■ **Aim of the task**:
Each line in the records that mentions the word "width" needs to be listed.

■ **Excerpted records**:
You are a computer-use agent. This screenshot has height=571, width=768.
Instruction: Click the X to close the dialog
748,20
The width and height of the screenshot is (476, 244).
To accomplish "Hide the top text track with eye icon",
* * *
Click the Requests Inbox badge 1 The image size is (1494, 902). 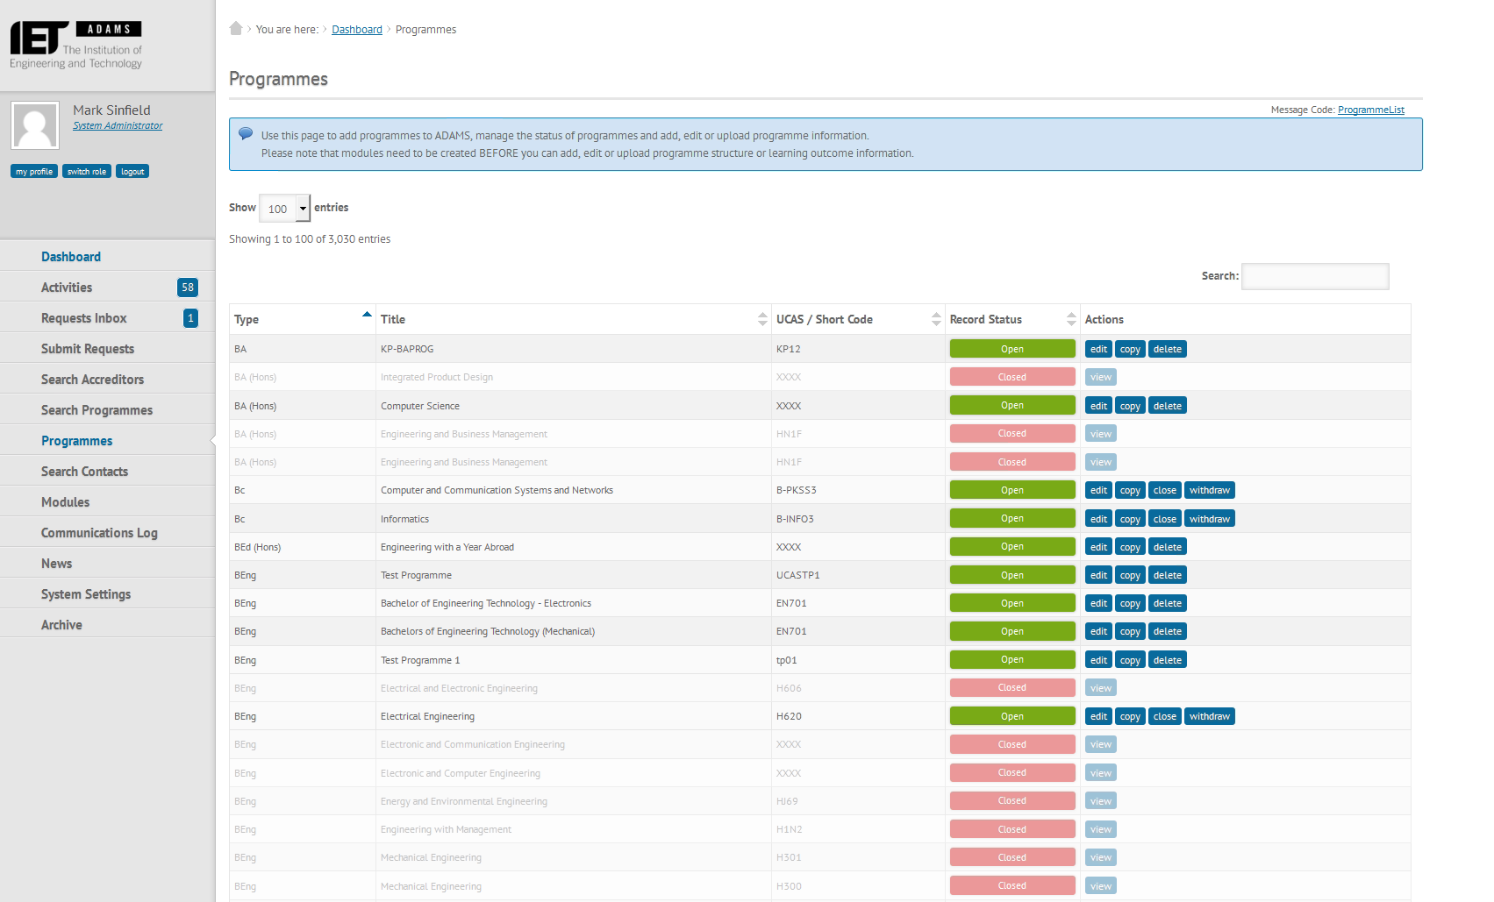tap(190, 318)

■ **Answer area**:
You are a computer-use agent. This screenshot has height=571, width=768.
The width and height of the screenshot is (476, 244).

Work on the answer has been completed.